* Begin INFORMATION SUPPLIED *

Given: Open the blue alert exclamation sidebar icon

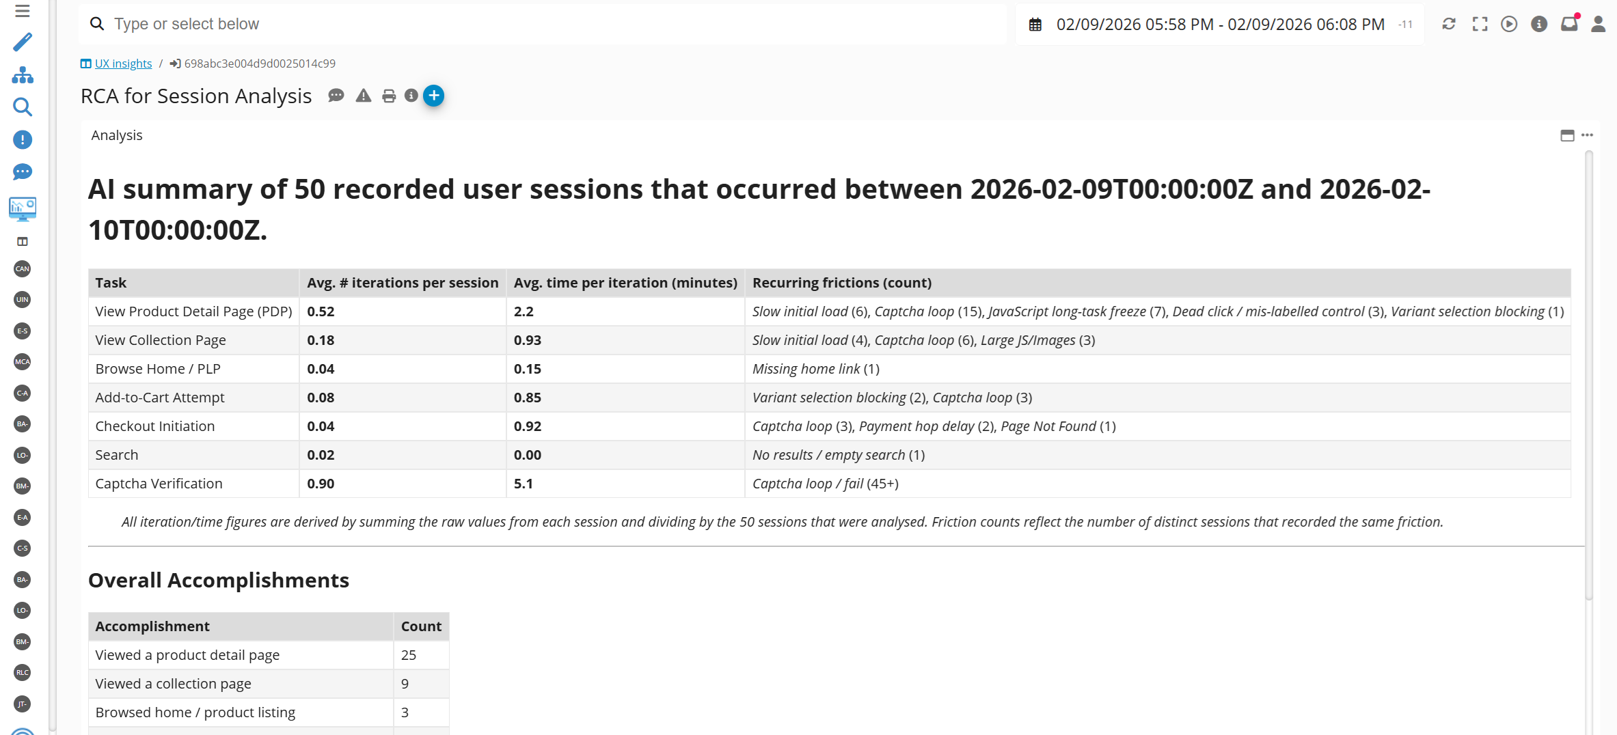Looking at the screenshot, I should [x=22, y=139].
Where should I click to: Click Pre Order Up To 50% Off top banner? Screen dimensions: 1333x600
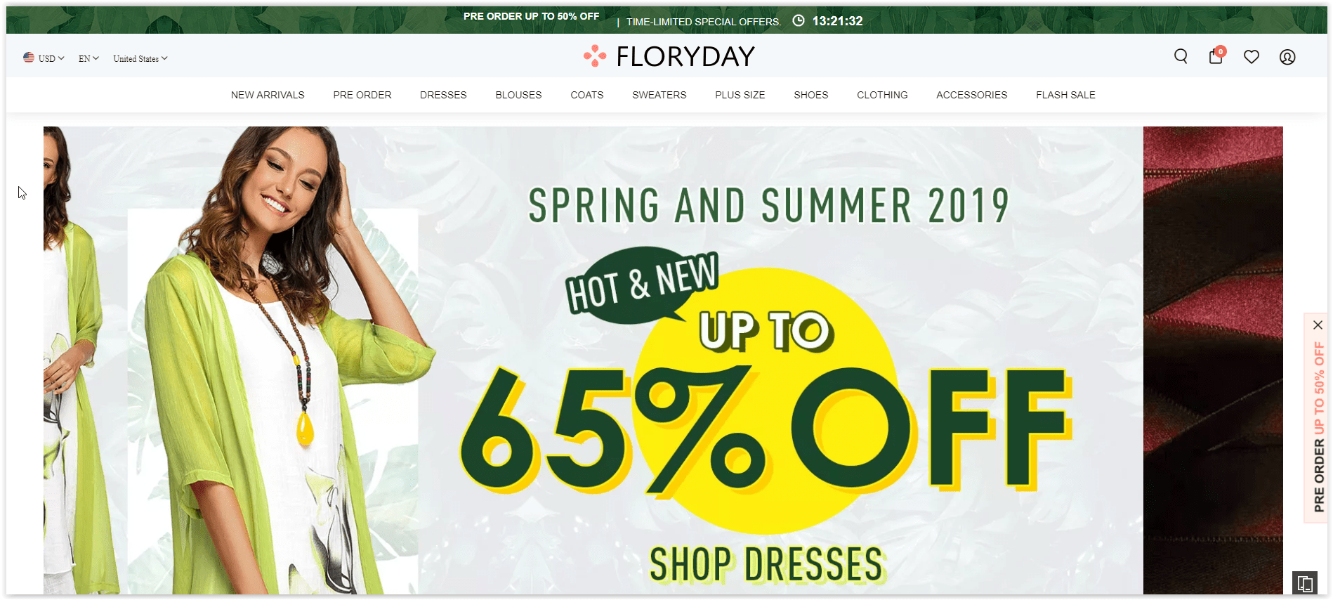(531, 16)
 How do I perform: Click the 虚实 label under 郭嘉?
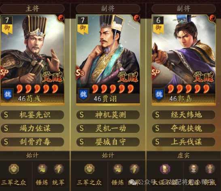tap(183, 156)
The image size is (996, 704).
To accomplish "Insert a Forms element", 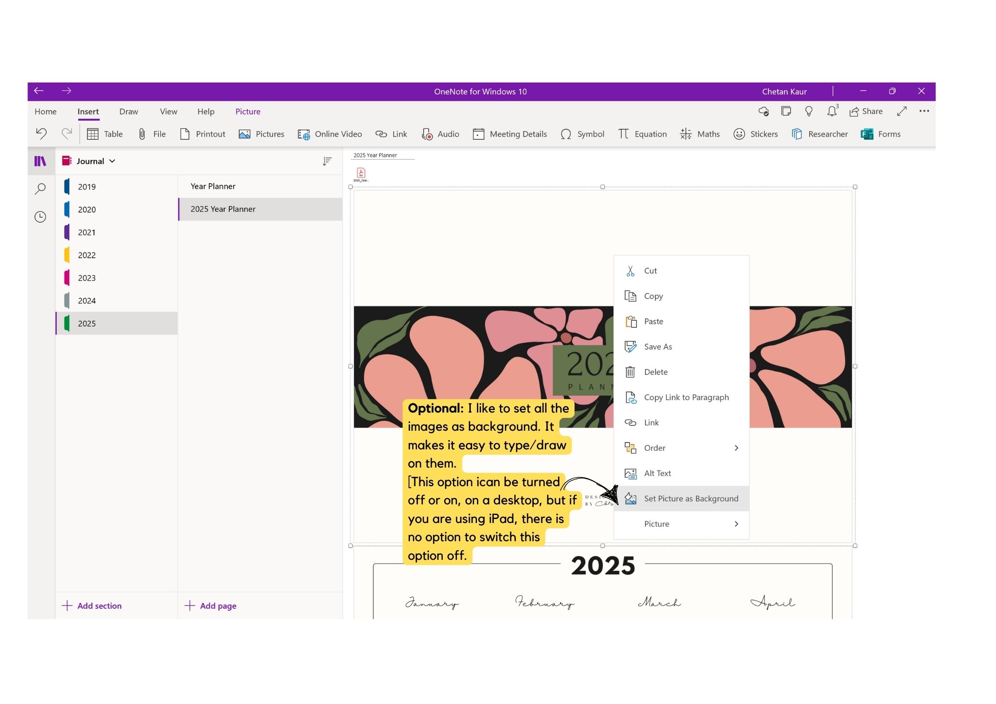I will [881, 134].
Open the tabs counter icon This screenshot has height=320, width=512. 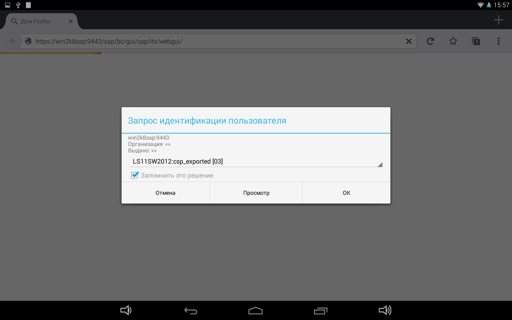[476, 41]
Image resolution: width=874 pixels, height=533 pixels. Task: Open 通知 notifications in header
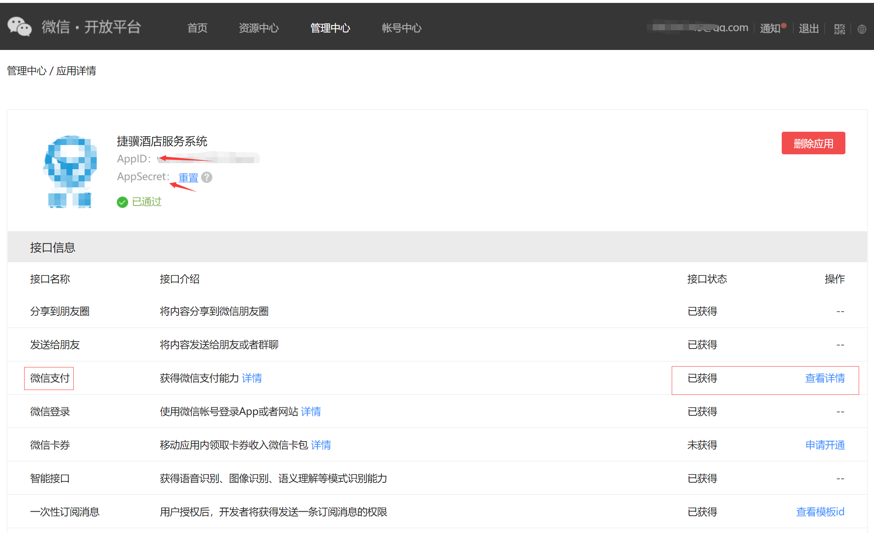tap(770, 28)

* End INFORMATION SUPPLIED *

◆ INSTRUCTIONS FOR THE TASK ◆
Reproduce the items starting from the very first line and continuing through the line that contains "tap(183, 156)", with both ends included. Omit the pictures from your answer.

◆ RESPONSE ◆
Given: Open the blue alert exclamation sidebar icon

Looking at the screenshot, I should [x=22, y=139].
Where should I click to: Click Pre Order Up To 50% Off top banner? Screen dimensions: 1333x600
(531, 16)
 How do I perform: Click the 虚实 label under 郭嘉?
tap(183, 156)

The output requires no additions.